◆ Instructions for the task: Could you filter the data below down to the lines that hold the word "Sportswear"?

(Data entries)
'''
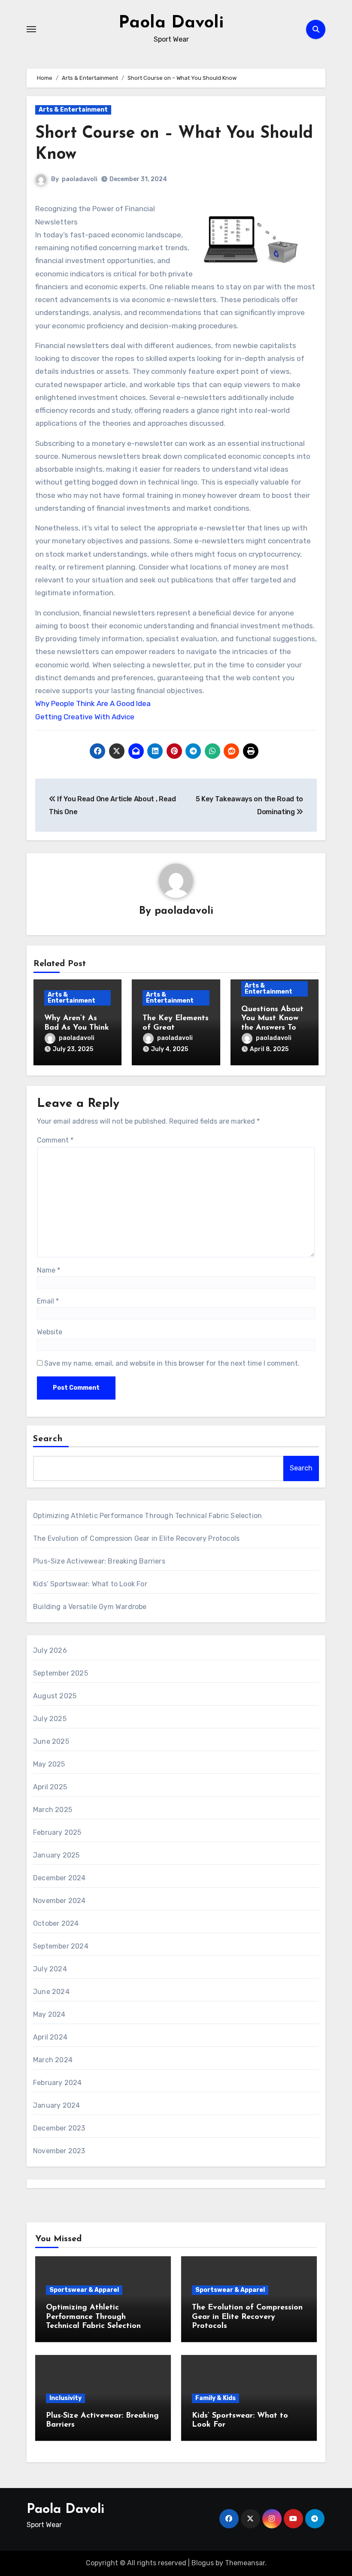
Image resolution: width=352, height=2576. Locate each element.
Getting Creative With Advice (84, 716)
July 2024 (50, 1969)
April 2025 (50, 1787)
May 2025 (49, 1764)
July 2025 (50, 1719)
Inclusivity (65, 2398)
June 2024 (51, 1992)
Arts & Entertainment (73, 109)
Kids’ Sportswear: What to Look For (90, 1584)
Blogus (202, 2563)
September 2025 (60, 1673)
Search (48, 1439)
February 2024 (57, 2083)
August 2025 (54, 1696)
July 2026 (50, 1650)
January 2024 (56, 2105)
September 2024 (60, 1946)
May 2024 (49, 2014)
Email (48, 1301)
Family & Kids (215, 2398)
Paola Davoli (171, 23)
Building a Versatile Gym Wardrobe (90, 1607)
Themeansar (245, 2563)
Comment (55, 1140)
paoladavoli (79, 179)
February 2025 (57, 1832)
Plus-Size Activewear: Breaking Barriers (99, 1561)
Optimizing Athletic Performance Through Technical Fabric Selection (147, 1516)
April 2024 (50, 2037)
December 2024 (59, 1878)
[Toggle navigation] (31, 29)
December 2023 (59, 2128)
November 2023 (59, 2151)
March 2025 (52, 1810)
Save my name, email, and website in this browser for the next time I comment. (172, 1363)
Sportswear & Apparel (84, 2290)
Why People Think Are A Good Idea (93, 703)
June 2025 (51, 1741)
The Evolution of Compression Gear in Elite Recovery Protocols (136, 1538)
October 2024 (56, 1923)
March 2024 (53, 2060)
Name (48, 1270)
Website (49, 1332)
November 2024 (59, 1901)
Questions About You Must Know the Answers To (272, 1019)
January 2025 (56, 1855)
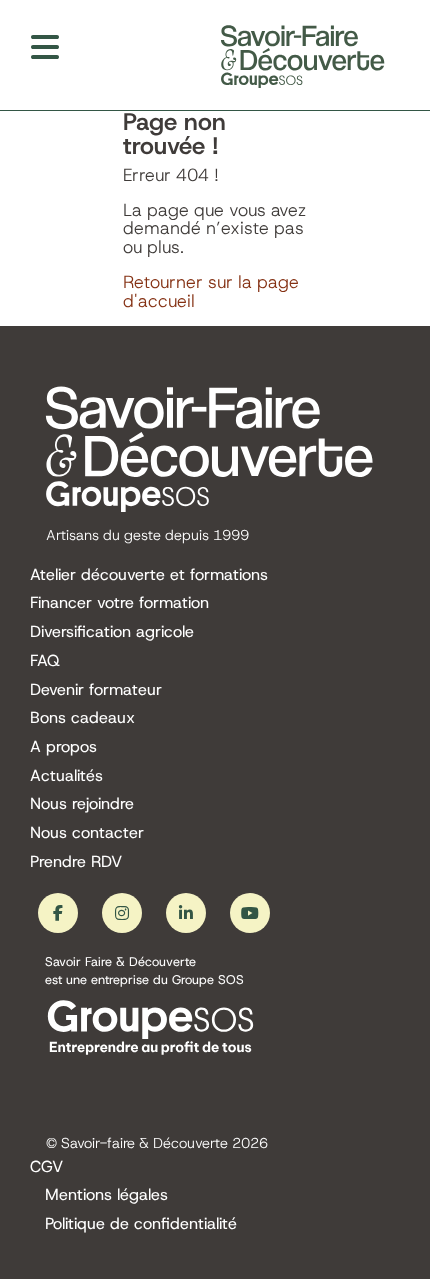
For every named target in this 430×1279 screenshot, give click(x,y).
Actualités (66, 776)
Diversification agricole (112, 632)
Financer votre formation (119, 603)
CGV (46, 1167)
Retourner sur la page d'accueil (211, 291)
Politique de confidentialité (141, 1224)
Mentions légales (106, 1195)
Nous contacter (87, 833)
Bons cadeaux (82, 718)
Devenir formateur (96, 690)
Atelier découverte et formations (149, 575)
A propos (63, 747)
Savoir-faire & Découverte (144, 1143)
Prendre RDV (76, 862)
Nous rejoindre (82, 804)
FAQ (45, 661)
'''
◆ Written solution:
Kids’ Sportswear: What to Look For (90, 1584)
Sportswear & Apparel (84, 2290)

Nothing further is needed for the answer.